In some ways, the best subway ads transcend traditional advertising. More than a product of basic advertising, it’s an art form to bring the typically distracted New Yorker from their phone into a trance that makes them privy to their own problems.
Sitting on those trains got me curious in general about the world of subway ads, and by extension, advertising structures in high-traffic areas. Billboards, park benches, buses, and more.
While we don’t think twice about regulatory signs we see on the road, we tend to ignore most everything else. It’s a fundamental maxim of marketing that most people hate being advertising to.
It’s a world of abundant eyes and short memories.
So how do the best survive?
I wanted to get deeper into the world of outdoor advertising by starting with the opposite question - not why the best survive, but why most barely register in our psyche.
Why Are Most Signs Ignored?
The answer might initially seem obvious. We have short attention spans and need information quickly. Insert stat from Forbes about how millennials are just gerbils with complex brains!
But there are also signs that can have a 100% capture rate, regardless of what information goes in them. While you do want something to be compelling, where you put it almost matters more.
A couple weeks back, on the recommendation of my friend Sam Klein, I picked up a book by environmental psychologist Paco Underhill called Why We Buy.
It’s a fascinating read on the science of retail shopping where he talks about the influence of gender, the senses, the environment and much more in shopping decisions.

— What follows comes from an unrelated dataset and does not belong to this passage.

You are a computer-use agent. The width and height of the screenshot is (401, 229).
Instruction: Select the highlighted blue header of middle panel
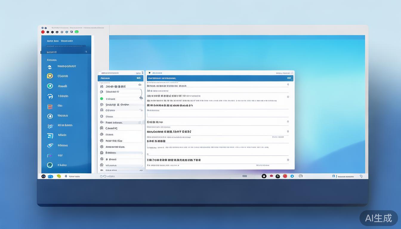point(121,78)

Underhill spends an entire chapter talking about the nature of signs, where he shares an interesting primer:
17 percent notice a sign exists
12 percent bother to read the sign
The average viewing time is 2.9 seconds
These stats begin to form the premise of both this chapter and Underhill’s work in environmental psychology: a good way of knowing if something will be successful is by observation.

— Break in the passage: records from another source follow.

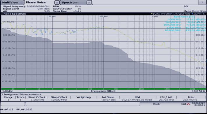This screenshot has height=114, width=207.
Task: Click the red dots status icon
Action: click(x=188, y=104)
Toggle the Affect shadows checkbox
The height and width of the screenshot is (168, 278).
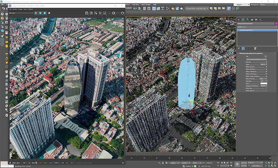266,69
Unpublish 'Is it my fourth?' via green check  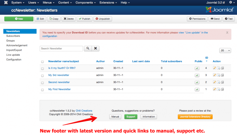pos(197,68)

There’s lots of advice that can lead to beautifully designed signs. If you looked at some of the best signs in the world, there are certainly patterns that characterize resonant typeface, colors, layouts and copy.
But, this is where bias kicks in.
Most of these are presented in a conference room, where there are no distractions from lighting, climate, or even the task at hand. If a group of ad creatives is presenting to a client, the client’s entire objective is to evaluate the power of this single sign. Think Don Draper spitting his game.
Underhill emphasizes why this is bad:
I attempt to remind everybody that people in stores or restaurants or banks are almost never still; they’re moving from one place to another. And they’re not intent on looking at signs or flat screens—in fact, they’re usually doing something else entirely, like trying to find socks, or seeing which line is shortest, or deciding whether to have the burger or the chicken.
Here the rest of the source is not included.